## [Required work]
Reproduce precisely the lines of the listing below, starting with the line that contains "Viewport: 356px width, 161px height." and stopping after the line that contains "Task: Expand the chart to fullscreen"; include nothing else.
════
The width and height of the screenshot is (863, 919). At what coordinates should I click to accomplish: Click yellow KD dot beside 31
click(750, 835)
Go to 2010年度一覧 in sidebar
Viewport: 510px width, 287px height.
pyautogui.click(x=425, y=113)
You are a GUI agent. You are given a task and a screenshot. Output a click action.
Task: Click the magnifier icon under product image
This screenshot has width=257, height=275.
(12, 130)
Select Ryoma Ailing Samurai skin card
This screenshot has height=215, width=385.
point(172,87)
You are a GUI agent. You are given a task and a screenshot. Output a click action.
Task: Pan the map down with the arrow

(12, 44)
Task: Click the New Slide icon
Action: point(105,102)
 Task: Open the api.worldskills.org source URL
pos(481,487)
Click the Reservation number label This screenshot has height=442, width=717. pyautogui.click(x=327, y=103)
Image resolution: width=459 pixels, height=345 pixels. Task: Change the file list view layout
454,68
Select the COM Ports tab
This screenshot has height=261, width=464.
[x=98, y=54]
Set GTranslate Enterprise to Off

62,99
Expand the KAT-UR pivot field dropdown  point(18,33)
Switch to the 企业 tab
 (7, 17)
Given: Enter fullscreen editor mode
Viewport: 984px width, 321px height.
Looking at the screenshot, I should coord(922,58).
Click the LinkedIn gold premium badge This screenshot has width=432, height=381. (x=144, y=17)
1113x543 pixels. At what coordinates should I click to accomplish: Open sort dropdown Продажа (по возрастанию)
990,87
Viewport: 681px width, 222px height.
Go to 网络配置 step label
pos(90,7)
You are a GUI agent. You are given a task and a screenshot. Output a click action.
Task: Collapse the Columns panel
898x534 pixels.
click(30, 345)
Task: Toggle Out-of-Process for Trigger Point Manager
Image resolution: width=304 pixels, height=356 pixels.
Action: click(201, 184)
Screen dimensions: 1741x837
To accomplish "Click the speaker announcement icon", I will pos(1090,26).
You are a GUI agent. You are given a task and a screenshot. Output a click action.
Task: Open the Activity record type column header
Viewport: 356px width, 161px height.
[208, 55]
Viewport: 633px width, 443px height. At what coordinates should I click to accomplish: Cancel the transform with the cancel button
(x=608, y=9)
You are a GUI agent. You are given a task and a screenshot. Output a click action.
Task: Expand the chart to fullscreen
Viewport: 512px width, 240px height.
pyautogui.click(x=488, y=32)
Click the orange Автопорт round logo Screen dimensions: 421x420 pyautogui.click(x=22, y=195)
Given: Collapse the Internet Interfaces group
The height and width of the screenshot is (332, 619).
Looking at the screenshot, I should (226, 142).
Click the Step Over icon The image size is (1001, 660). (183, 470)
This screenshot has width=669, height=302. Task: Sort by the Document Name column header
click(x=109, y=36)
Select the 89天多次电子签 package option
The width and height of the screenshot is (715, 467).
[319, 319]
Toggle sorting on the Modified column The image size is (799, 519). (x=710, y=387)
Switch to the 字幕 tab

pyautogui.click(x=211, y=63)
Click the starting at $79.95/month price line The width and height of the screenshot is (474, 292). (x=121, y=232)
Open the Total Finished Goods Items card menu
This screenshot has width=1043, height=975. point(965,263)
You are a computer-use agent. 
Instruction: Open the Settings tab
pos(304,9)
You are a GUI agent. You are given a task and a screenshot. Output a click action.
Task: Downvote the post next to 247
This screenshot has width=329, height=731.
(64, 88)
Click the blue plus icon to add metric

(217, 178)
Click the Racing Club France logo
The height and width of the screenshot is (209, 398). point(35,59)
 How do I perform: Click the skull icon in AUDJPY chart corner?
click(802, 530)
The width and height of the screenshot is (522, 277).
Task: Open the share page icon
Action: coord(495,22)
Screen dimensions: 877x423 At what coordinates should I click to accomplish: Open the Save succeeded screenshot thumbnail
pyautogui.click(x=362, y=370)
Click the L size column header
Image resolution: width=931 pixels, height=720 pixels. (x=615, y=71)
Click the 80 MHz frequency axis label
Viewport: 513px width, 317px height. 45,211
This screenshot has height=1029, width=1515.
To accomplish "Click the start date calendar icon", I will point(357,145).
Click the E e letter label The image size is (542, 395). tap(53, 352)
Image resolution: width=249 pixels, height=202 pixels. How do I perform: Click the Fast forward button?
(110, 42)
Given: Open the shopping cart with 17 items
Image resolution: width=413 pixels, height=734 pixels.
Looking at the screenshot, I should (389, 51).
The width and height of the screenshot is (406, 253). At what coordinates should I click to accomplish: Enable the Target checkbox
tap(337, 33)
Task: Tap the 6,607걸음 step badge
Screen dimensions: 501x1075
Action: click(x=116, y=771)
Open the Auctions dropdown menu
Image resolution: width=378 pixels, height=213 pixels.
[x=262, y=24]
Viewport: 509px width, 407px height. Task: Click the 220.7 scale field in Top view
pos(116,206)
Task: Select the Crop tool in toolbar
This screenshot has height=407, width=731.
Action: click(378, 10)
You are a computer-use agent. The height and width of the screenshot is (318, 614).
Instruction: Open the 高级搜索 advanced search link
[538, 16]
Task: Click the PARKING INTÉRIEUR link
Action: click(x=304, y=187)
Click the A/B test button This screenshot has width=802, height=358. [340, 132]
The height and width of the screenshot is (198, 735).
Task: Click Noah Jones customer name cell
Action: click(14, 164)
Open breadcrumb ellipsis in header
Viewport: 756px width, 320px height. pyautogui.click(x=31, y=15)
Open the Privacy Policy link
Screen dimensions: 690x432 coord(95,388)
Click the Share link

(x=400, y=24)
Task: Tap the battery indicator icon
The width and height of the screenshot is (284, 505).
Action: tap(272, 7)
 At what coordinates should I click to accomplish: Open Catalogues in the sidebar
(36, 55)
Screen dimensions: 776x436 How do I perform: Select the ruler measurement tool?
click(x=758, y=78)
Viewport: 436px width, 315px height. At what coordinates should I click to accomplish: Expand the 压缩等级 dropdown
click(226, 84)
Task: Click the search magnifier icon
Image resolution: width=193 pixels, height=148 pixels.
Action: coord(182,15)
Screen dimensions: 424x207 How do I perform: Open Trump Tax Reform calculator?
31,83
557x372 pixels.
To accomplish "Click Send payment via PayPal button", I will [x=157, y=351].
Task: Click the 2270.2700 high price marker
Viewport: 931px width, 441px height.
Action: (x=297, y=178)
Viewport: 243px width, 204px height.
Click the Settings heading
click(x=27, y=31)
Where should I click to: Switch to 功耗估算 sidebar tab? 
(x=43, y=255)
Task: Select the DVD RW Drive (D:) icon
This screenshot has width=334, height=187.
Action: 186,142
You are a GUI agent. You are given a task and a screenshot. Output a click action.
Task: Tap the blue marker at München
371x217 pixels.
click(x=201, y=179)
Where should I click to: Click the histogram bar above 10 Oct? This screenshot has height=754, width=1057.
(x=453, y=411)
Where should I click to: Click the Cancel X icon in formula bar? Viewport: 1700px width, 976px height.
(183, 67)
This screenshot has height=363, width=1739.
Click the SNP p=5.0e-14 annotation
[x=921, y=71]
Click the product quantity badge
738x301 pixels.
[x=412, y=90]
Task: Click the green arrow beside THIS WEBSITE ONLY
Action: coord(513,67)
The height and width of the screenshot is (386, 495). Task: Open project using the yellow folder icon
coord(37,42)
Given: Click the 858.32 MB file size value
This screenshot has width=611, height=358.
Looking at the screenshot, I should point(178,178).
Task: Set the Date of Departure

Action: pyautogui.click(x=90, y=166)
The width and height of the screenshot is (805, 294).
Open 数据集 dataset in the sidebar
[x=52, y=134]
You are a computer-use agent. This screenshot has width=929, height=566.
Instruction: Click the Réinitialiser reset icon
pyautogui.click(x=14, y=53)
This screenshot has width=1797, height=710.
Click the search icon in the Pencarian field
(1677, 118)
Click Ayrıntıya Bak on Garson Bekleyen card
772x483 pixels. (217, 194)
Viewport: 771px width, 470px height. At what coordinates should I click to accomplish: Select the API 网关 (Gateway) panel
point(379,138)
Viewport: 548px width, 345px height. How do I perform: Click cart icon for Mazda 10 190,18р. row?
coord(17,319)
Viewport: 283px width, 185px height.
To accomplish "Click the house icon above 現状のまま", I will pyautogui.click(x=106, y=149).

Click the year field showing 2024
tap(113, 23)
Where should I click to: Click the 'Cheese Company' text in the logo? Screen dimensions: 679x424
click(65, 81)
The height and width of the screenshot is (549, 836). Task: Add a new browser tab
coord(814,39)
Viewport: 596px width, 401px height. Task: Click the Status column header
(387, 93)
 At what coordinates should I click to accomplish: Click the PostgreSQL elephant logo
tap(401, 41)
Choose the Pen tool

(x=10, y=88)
════
## [Task response]
Viewport: 356px width, 161px height.
[208, 55]
Viewport: 633px width, 443px height. At what coordinates should I click to accomplish: Cancel the transform with the cancel button
(x=608, y=9)
You are a GUI agent. You are given a task and a screenshot. Output a click action.
Task: Expand the chart to fullscreen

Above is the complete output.